Wednesday, April 23, 2014

The Evils of Perl (or Logic Should Make Sense)

The people who know me professionally (even a little) have probably picked up on the fact that I hate Perl. I spent several years as a sysadmin, so I come by my Perl aversion honestly.

Don’t get me wrong, it’s a useful language and I found it to be a very handy tool, but it’s so very easy to make code that even the person who wrote it isn’t sure what it does. The next day.

Or it could be that I’m a crappy developer. Either’s possible. Maybe a little from Column A and a little from Column B.

It’s the only language that I’ve seen where your cat can walk across the keyboard and come up with a valid program. What does it do? We may never know. It may parse a file for a list of addresses, trigger an ICBM launch, or create animated gifs of dancing cats, but by gum it’ll run.

Personally, I’m hoping for the dancing cat gifs. Everyone loves dancing kitties.

My standard quip for why I finally stopped coding Perl is that in any sane language, to get the length of an array, you do something along the lines of myArray.length. That may not be exactly how it’s done, but it will be something similar.

In Perl, you do the following: $myArray = @myArray

You assign the array variable to a scalar variable (single piece of information. Int, char, etc.). This to me makes zero sense from a logical standpoint.

I made that comment about a week or so ago, and the person I was talking to said that it makes perfect sense because it’s an implicit type conversion. (I’m not sure if he was joking or not. I hope, and think, that he was).

He had a sort of point about implicit type conversion, but that sort of thing is supposed to follow a logical convention of some kind. For example, an implicit conversion from int to long makes sense (it’s basically just shoving existing data into a bigger container).

You could even make the case for implicit conversion between string and character array data types. I wouldn’t do it, because it’s probably better done explicitly so you don’t shoot yourself in the foot, but the argument could be made.

However, using implicit conversion to cast an array to (effectively) an integer in order to get the length of the array doesn’t make any logical sense. It’s like buying a chicken because you want a renewable source of pineapples.

In what non-Euclidian universe does this make sense?

“Well, I just need to figure out how long this array is, so I’ll assign it to a scalar and HOLY CRAP! THERE’S CTHULHU!”

Ia! Ia! ArrayLength! Fhtagn!

Any language that will summon Cthulhu by simply using it is probably a bad choice…

Now, if you don’t mind, I’ve got to Great Old One proof my office.

Current mood: Amused

Current music: Charlie Daniels Band – The Devil Went Down to Georgia

Tuesday, April 08, 2014

In The Beginning

In the beginning, there was a television. To the television was attached a Tandy TRS-80 CoCo. Then he said, let there be code. And there was code, and it was in BASIC. He was a child and found the fact that he could make a computer do things to be really cool.
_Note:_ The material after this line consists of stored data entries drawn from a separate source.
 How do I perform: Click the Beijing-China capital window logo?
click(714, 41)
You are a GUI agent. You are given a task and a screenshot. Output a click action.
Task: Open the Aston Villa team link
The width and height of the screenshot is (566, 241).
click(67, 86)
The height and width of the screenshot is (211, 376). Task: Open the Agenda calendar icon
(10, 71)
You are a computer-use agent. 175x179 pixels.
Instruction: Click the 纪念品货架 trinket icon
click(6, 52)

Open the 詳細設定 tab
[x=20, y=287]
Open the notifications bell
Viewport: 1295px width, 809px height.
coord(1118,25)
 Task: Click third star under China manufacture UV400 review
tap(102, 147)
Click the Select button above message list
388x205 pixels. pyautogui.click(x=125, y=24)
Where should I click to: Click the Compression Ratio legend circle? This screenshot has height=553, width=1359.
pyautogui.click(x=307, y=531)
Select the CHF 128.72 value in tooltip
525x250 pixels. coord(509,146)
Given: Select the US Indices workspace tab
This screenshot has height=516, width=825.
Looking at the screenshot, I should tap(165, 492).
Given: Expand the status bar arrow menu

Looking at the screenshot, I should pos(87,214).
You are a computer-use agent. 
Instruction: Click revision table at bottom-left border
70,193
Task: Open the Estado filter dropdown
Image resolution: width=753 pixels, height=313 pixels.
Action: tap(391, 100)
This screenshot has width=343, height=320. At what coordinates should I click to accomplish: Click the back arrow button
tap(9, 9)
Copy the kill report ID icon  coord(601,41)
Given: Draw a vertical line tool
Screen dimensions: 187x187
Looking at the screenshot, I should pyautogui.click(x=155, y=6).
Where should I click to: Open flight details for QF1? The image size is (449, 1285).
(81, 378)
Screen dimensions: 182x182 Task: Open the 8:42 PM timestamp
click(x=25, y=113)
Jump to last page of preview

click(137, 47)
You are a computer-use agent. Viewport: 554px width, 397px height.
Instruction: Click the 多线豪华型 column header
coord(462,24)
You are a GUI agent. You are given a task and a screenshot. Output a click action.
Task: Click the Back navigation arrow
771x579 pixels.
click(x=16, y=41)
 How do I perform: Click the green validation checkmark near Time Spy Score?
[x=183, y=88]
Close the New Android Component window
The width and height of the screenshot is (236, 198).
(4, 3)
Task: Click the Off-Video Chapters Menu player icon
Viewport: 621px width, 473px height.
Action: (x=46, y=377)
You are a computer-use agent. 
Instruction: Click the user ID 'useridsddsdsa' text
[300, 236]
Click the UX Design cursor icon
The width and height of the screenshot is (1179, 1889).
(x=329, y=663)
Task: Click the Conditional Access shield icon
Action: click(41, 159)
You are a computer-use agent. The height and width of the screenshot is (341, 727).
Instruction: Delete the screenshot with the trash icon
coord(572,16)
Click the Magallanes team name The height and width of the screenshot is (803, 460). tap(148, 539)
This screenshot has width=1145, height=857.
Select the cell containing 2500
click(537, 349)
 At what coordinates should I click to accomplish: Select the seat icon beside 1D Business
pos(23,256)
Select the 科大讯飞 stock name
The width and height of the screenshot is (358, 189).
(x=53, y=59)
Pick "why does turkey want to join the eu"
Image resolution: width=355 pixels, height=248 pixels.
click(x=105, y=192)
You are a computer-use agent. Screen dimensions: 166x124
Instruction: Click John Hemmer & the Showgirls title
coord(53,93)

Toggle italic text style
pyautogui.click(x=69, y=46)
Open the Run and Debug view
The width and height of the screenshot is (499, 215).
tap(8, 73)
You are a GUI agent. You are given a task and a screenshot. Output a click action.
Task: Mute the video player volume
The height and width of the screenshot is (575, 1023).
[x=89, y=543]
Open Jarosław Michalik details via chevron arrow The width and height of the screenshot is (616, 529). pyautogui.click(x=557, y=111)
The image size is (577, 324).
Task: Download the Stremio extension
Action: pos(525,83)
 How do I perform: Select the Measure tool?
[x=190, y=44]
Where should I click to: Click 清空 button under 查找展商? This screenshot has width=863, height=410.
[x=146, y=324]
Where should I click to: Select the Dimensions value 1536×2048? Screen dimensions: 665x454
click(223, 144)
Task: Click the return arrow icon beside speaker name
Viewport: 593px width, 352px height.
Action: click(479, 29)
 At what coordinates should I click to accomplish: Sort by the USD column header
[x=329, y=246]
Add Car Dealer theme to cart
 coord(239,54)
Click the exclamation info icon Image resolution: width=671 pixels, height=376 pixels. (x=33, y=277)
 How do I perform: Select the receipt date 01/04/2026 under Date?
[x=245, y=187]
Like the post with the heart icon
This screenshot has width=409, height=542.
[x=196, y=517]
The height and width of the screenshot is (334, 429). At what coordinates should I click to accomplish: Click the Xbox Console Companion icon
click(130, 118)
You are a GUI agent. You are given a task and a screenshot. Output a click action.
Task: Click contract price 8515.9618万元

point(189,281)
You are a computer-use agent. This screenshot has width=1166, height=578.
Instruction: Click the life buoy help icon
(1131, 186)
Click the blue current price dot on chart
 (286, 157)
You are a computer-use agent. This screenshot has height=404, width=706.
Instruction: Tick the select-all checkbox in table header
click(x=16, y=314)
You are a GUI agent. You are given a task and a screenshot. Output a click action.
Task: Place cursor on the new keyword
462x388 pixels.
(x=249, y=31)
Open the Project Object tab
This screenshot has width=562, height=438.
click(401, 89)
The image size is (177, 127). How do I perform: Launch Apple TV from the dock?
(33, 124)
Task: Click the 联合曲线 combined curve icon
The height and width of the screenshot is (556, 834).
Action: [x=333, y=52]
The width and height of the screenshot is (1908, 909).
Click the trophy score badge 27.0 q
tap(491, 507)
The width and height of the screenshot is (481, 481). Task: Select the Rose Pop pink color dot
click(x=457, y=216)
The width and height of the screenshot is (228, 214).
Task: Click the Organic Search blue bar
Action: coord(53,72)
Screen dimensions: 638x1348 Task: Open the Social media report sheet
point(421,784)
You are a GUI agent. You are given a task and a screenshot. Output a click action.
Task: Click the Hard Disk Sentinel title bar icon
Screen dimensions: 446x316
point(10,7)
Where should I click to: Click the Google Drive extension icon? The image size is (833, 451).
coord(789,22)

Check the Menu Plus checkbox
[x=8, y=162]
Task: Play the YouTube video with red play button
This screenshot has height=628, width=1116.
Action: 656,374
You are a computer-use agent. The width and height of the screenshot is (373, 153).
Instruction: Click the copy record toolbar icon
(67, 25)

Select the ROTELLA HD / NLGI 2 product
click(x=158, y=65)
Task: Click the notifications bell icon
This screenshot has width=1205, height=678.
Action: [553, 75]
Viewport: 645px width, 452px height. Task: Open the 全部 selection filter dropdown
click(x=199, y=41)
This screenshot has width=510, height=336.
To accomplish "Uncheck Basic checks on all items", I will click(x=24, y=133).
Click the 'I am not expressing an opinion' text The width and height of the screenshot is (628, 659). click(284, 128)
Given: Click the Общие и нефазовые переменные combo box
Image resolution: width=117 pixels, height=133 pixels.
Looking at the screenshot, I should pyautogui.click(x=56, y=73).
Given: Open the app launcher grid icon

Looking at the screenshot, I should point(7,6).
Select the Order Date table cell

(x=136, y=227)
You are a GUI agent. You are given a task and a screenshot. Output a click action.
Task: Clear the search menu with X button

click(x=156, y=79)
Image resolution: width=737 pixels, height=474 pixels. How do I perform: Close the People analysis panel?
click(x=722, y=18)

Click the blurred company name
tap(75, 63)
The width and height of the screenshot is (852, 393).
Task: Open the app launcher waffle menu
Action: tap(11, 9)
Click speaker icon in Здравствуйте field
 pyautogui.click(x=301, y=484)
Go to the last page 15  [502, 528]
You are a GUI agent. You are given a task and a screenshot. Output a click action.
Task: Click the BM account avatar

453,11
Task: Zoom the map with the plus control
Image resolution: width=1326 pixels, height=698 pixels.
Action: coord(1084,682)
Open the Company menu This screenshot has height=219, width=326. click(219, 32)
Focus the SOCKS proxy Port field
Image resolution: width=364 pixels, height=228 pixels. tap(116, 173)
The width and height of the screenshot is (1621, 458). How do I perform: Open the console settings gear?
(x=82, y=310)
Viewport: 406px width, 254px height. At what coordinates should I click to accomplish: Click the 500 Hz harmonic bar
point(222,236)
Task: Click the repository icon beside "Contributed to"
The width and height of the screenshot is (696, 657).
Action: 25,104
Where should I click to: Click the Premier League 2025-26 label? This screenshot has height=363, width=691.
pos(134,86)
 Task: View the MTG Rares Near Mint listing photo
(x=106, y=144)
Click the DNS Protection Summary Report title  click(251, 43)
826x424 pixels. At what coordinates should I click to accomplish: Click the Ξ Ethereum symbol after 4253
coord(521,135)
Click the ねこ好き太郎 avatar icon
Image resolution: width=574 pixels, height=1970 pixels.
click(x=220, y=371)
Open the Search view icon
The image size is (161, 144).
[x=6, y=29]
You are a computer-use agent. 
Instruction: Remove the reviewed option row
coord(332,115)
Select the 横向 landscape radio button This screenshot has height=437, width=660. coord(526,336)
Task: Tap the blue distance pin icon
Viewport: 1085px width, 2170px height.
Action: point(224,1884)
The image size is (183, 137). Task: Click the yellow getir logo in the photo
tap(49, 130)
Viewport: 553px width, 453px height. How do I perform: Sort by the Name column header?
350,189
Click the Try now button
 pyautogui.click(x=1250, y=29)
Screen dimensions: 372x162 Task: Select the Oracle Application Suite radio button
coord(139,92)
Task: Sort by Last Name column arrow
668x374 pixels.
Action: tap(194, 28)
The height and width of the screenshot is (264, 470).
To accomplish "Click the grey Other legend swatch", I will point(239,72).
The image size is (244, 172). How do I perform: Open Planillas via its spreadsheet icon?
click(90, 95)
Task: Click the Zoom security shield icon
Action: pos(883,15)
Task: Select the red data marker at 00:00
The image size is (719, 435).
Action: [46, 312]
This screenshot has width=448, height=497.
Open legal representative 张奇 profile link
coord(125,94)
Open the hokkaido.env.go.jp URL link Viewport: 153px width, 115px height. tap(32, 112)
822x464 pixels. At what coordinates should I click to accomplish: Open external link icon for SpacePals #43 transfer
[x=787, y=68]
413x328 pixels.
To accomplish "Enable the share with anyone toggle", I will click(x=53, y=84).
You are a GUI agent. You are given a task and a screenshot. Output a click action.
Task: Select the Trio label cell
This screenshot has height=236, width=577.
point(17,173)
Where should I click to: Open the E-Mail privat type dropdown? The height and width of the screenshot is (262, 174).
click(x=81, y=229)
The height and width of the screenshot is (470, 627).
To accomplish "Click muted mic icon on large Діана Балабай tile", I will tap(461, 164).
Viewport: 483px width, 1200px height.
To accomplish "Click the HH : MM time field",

As a teenager, the internet was laid open to him. HTML was discovered and there were many horrible mistakes made, including the dreaded animated gifs of flaming skulls and spinning things. The land was known as GeoCities, and it was eventually cast into perdition for its sins.

Then was Java made known unto him, and, though he tried, he found it confusing. This was the first age of Java, so he was not alone in this.

Lo then did he graduate high school and make his way to college in an effort to learn to do this shit properly.

There did he learn of many things – Pascal and Prolog, C and C++, Scheme and Assembly, Socket programming, the creation of data packets, and stack traces among many other skills and pieces of arcane lore.

He paid the campus ferryman with his toils as a sysadmin where he applied logic to a place of chaos known as a non-profit. All the while, using his position as an excuse to do things programmatically so as not to have to run around the hilltop known as The Ridges as often.

Then did he return to Java, and he found it…okay. After all, with a background in object oriented programming, data structures, and the like, Java now made much more sense.

Upon his path, however, he decided that Java was not the right tool for him, so he endeavored to learn C#. Additionally, in order to wipe away, or at least atone for, his past sins of using Perl, he also learned Ruby to an extent that would allow himself to get into (and hopefully out of) trouble on occasion.

He walked the paths of desktop development and eventually began to work in order to master the arts of web development as well using the MVC framework. So, then, did his past of using HTML and CSS come back to him (though, thankfully, the flaming skulls and spinning things did not), and that is where he stands as of this day.